À ce même souci du bien dire se rapporte la prescription si saine de nourrir longtemps les enfants d’un même style, d’éviter de leur faire lire d’abord des livres de style différent : en langage comme en morale, rien n’est important comme la simplicité du premier fonds.

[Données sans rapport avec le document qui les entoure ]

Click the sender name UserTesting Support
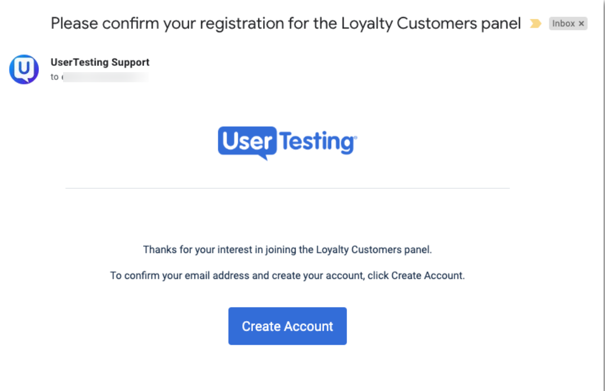605x391 pixels. [x=100, y=62]
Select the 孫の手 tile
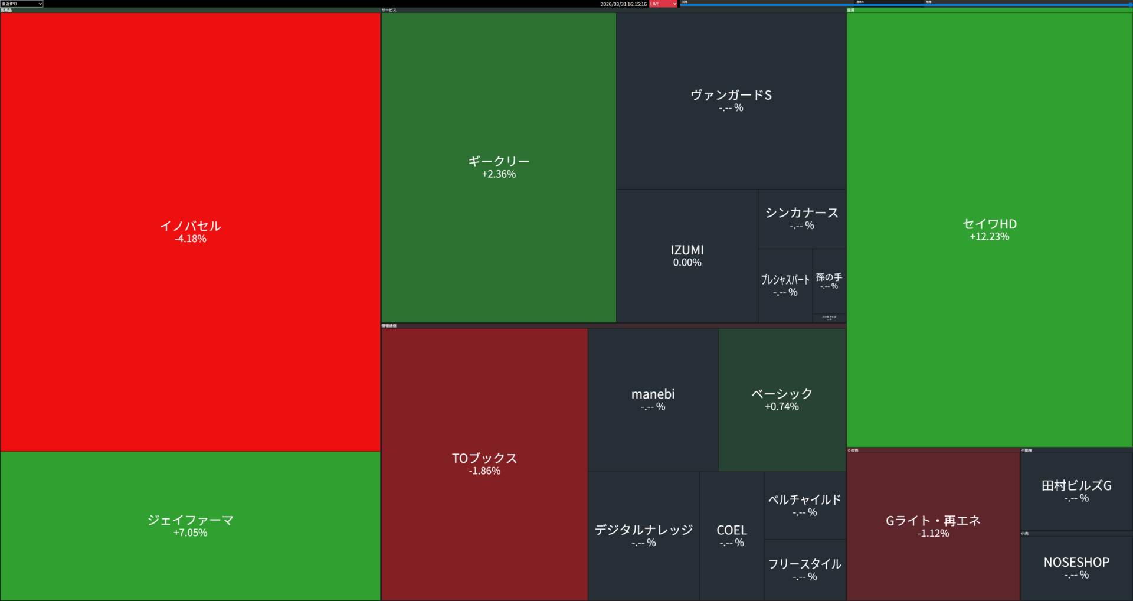 pos(829,281)
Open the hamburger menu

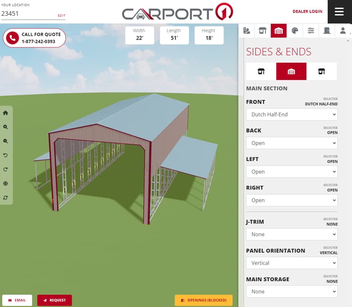click(x=339, y=12)
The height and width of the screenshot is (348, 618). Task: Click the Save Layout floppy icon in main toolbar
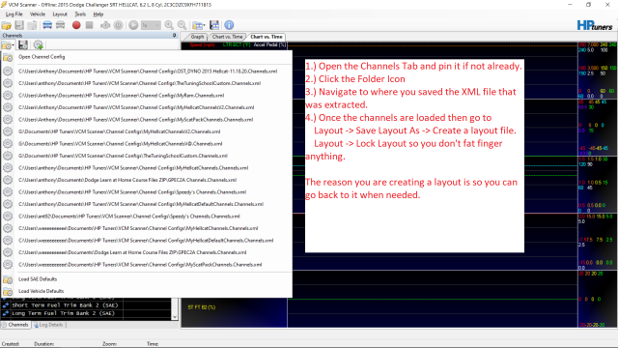[x=214, y=25]
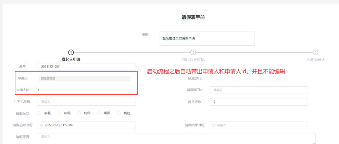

De très-bonne heure il convient, selon Port-Royal, d’exercer les enfants et de leur tenir l’esprit en éveil, toujours présent à ce qu’ils font ; ce qui devient facile, du moment qu’on ne les applique qu’à ce qu’ils entendent et à ce qui est à leur portée. Ainsi, après qu’ils auront lu et appris par cœur les pages des traductions, on les fera traduire eux-mêmes de vive voix, à l’improviste ;

  1. Quand, de nos jours, je vois tant de jeunes mères, dans leur ambition scientifique pour leurs enfants, leur donner des nourrices ou femmes de chambre anglaises, allemandes, je souffre pour notre cher français, que ces enfants-là n’auront jamais bégayé tout d’abord dans sa pureté naïve ; et je me dis que le temps de la grande confusion des langues est arrivé. — Pauvres petits cosmopolites, de qui l’on ne dira jamais : « L’accent du pays où l’on est né demeure dans l’esprit et dans le cœur comme dans le langage. » (La Rochefoucauld.) — « Ante omnia ne sit vitiosus sermo nutricibus, » recommandait Quintilien (liv. I, chap. I).